The U.S. Supreme Court in a Dec. 11 opinion made short work of a case about attorney fees in litigation against the U.S. Patent and Trademark Office. In a unanimous ruling, the court decided there was not a reason to exempt patent cases from an established principle that parties pay their own litigation costs unless it’s made clear otherwise. 

Applicants challenging a patent denial have two paths: litigating in the Eastern District of Virginia or taking their case straight to the Court of Appeals for the Federal Circuit. In this case, Peter v. NantKwest, NantKwest filed a complaint in district court after the USPTO denied a patent for a method of treating cancer. Section 145 of the Patent Act requires patent applicants to pay the USPTO’s expenses if they appeal a denied patent in district court worded as “all expenses of the proceedings.” 


At issue in the case was whether “expenses” includes attorney fees. Historically, the USPTO interpreted the “expenses” wording to apply only to the government’s out-of-pocket expenses, such as travel. In this case, however, the office filed for reimbursement of its attorney costs as well. 

The Supreme Court squared its analysis on the “American rule,” which assumes parties are responsible for their own costs unless a specific law or contract says otherwise. Section 145 does not reference attorney fees, and in oral arguments the justices seemed skeptical of the government’s argument that it should be read to include them.

The government argued the American rule doesn’t apply to Section 145 because the section requires patent applicants to pay the government’s expenses regardless of who wins in the litigation, and the American rule’s presumption tends to intersect with statutes that award attorney fees to winning parties. 

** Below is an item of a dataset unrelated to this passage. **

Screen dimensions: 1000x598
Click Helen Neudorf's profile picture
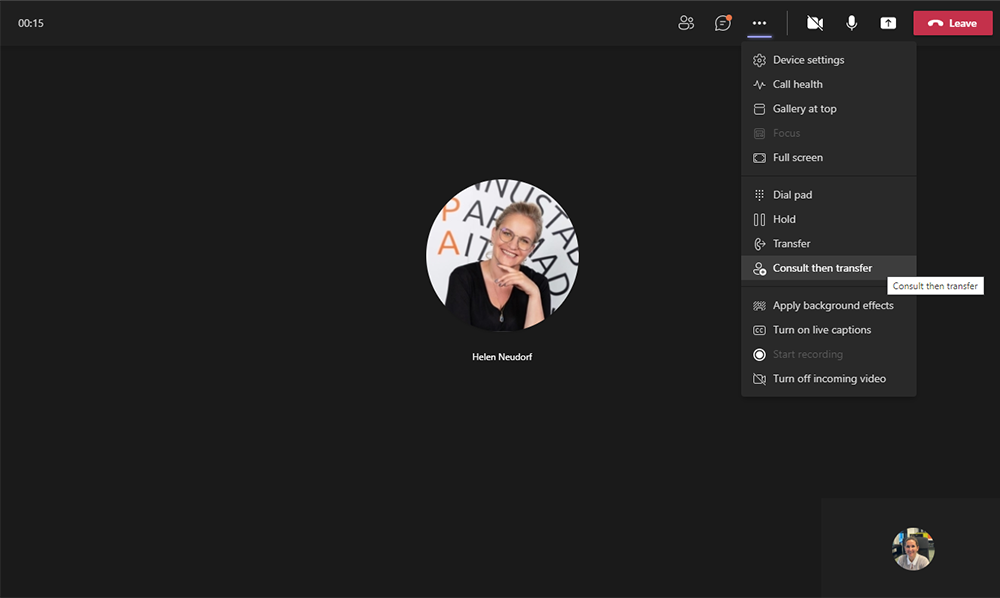coord(502,255)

The Supreme Court didn’t buy that argument. “This Court has never suggested that any statute is exempt from the presumption against fee shifting. Nor has it limited its American Rule inquiries to prevailing-party statutes,” wrote Justice Sonia Sotomayor. “Indeed, the Court has developed a ‘line of precedents’ ‘addressing statutory deviations from the American Rule that do not limit attorney’s fees awards to the ‘prevailing party.’” Sotomayor referenced cases that have analyzed a bankruptcy provision that doesn’t mention prevailing parties.  

John Posthumus, a shareholder at Polsinelli who practices trademark law, said the decision is unsurprising overall, but the one unexpected element is the court pointing out that this case is the first instance the USPTO has sought its attorney fees under Section 145. The USPTO has evidently not had trouble paying its attorney fees over the years, but he said it’s slightly surprising the court decided to point it out because it’s outside the rest of the analysis.

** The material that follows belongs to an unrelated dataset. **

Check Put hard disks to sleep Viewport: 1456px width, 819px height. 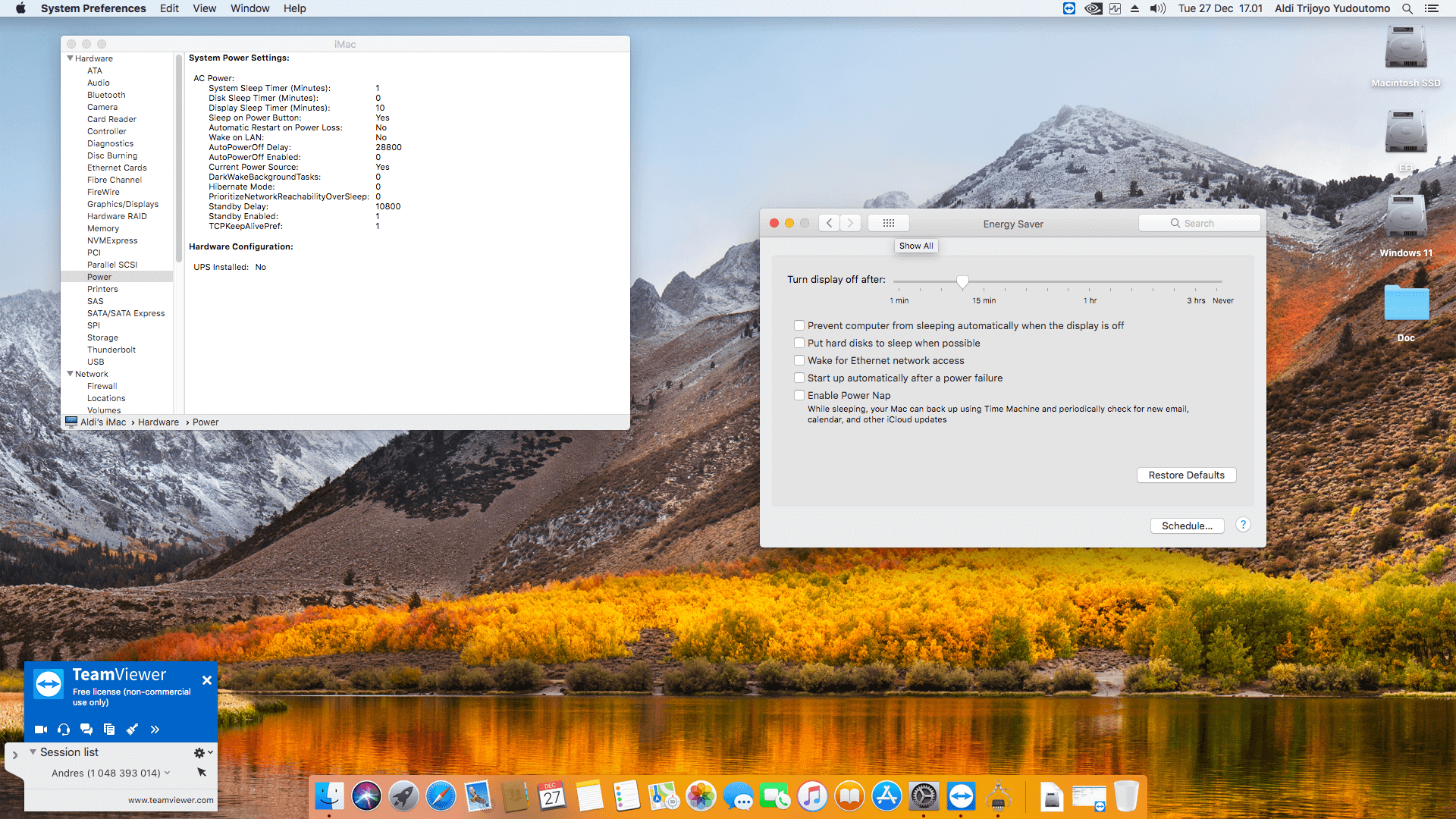tap(799, 343)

In the opinion, Sotomayor acknowledged the term “expenses” doesn’t provide much guidance about what it includes. But she wrote the context of the rest of Section 145 supports excluding attorney fees and gave a linguistics lesson in explanation, tracing the Latin roots of the phrase “expenses in the proceeding” to make a point that the term “has long referred to a class of expenses commonly recovered in litigation to which attorney’s fees did not traditionally belong,” she wrote. 

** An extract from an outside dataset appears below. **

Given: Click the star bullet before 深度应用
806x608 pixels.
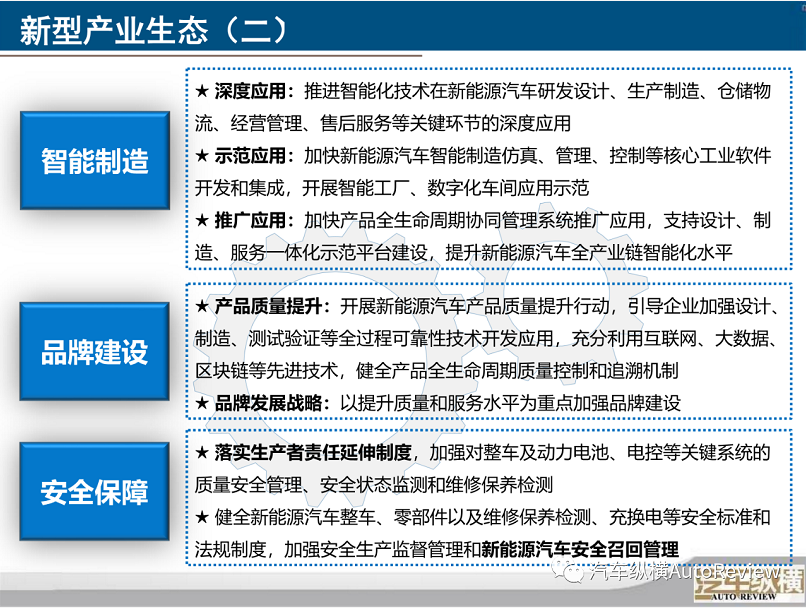Looking at the screenshot, I should [202, 91].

Sotomayor added that the statute says applicants have to pay “all” the USPTO’s expenses doesn’t expand the term to include attorney fees because the modifier can’t make the word include something it wouldn’t otherwise. 

Posthumus said the decision likely will affect trademark law as well, at least for now. The Lanham Act has an analogous section to the Patent Act’s 145 for trademarks, and a 2015 decision from the 4rth Circuit Court of Appeals, in Shammas v. Focarino, interpreted “expenses” to include attorney fees. He said the split between that court and the Federal Circuit is probably why the Supreme Court took NantKwest’s case. In oral arguments, deputy solicitor general Malcolm Stewart said he assumed “the government’s position on those two statutes will rise or fall together.”

“I have little doubt that the U.S. Patent and Trademark Office will recognize that and voluntary withdraw those demands [for attorney fees] in trademark cases,” Posthumus said. “And I would expect them to make some type of announcement at some point to make that official PTO policy. … You look at the statutory language, and there’s really no opportunity to distinguish the two.”

But Posthumus said he believes the NantKwest decision purposely avoids mentioning the Shammas case. Although the NantKwest decision seems to overrule the holding in Shammas, the Supreme Court has accepted another case that could revisit the issue in trademark law. 

The company Booking.com has appealed a denial for being too generic to register its name as a trademark. The 4th Circuit Court of Appeals upheld a $50,000 attorney fee award to the USPTO in light of the Shammas case.